:: PASSAGE PROVIDED ::
Segment Open
Hip Hop Could be the Beat in Beating Mental Illness

In recent years, Hip Hop has become more about misogynistic lyrics, materialism, violence and crime. However, there’s still Hip Hop that stays true to conscience, positive lyrics that the music was built on. And it’s those positive lyrics that could be the key in beating mental illness.

To quote Jay-Z,

 

I think that hip-hop has done more for racial relations than most cultural icons. Save Martin Luther King, because his dream speech we realized when President Obama got elected.

[Hip-hop] music didn’t only influence kids from urban areas. People listen to this music all around the world, and [they] took to this music.

Once you have people partying, dancing and singing along to the same music, then conversations naturally happen after that.

We all realize that we’re more alike than we’re separate.
Segment Closed
:: INFORMATION SHOWN ::
Segment Open
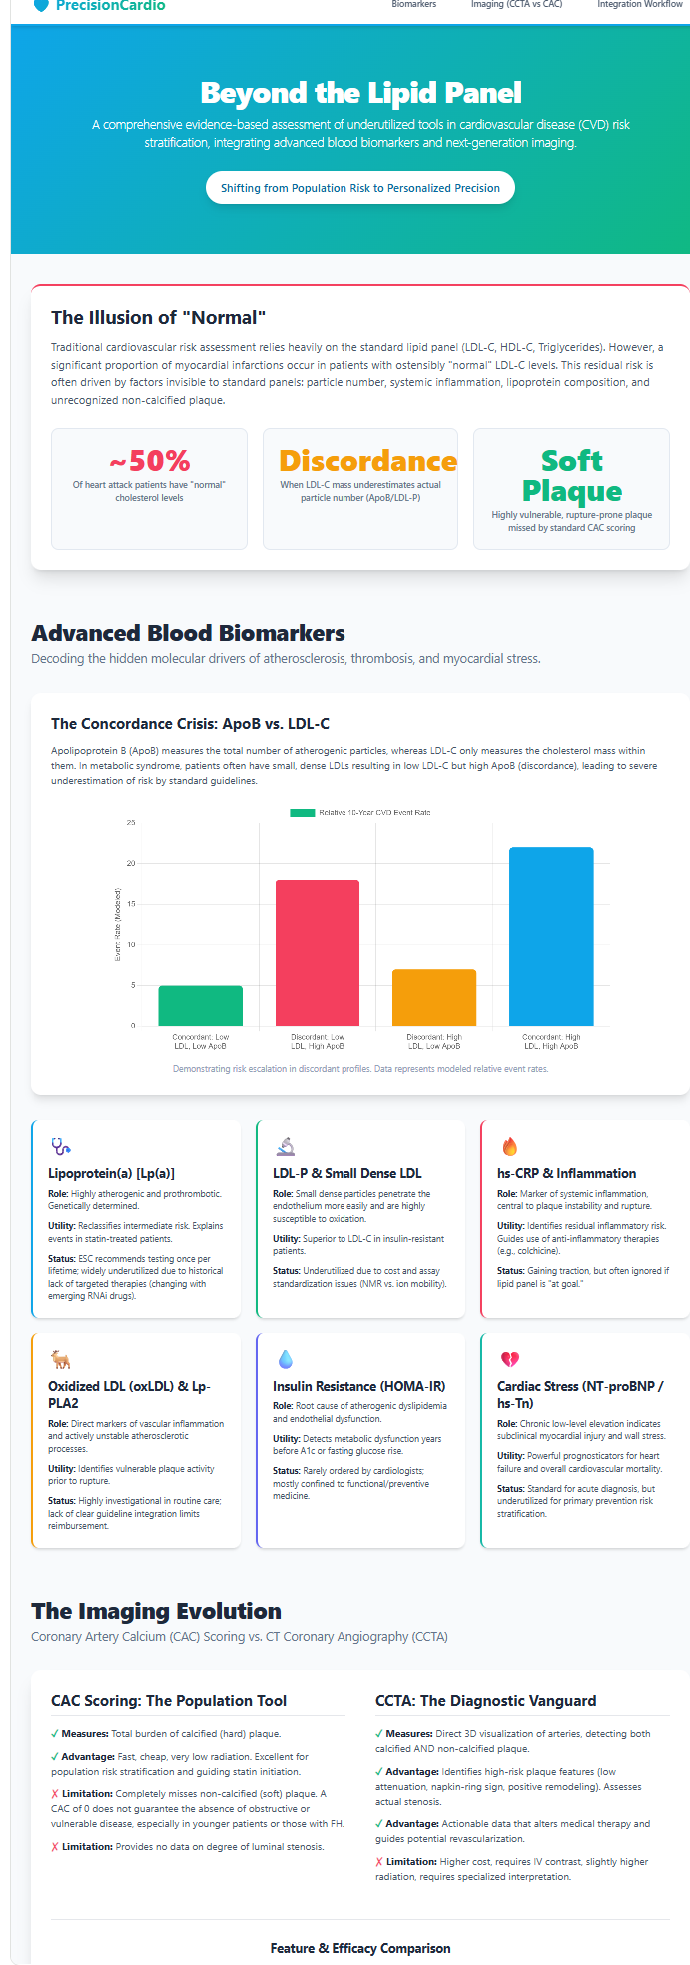The image size is (690, 1965).
Task: Click the green checkmark beside CAC 'Measures'
Action: 55,1734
Segment Closed
:: ACTIVITY LIST ::
**A)** In the article on hip hop and mental illness, what does Jay-Z say hip-hop has done more for than most cultural icons?
**B)** Write a continuation of the article on hip hop and mental illness, picking up after its final sentence.

:: YOUR RESPONSES ::
**A)** Racial relations.

**B)**
A study done at Cambridge University saw Hip Hop is effective in combating depression, bipolar disorder and addiction. The study was done by two scientists in the U.K.

“I’ve been listening to hip-hop since its inception,” says consultant psychiatrist Dr Akeem Sule, from  South Essex Partnership NHS Trust and does tutoring at Cambridge University’s department of psychiatry.

“I wanted to be a rapper, but my parents wanted me to do psychiatry. I’m from Nigeria. You did what your parents said.”

“Hip Hop Psych is opening up a new culture which branches across medicine and hip-hop with amazing responses,” revealed Sule’s partner, neuroscientist Dr Becky Inkster from Cambridge University. Just like her colleague, Inkster has also been a life-long fan of Hip Hop music.

“I’ve always been a huge fan of hip-hop, I didn’t even live in a community where it was popular.

“My first album was Basement Flavor featuring MC Lyte.”

The duo teamed up with rapper J Cole to get people with mental health problems to open up. Cole has been pat of online magazine, Soul Culture’s  #OKNotToBeOK campaign.

“When you listen to the album you’ll notice how it flows from darkness to light, from hell to heaven, depression to happiness,” J Cole said ahead of the release of his second album Born Sinner in June 2013.

“It literally was a way out… I’m writing my way out of a negative place, a darker place.”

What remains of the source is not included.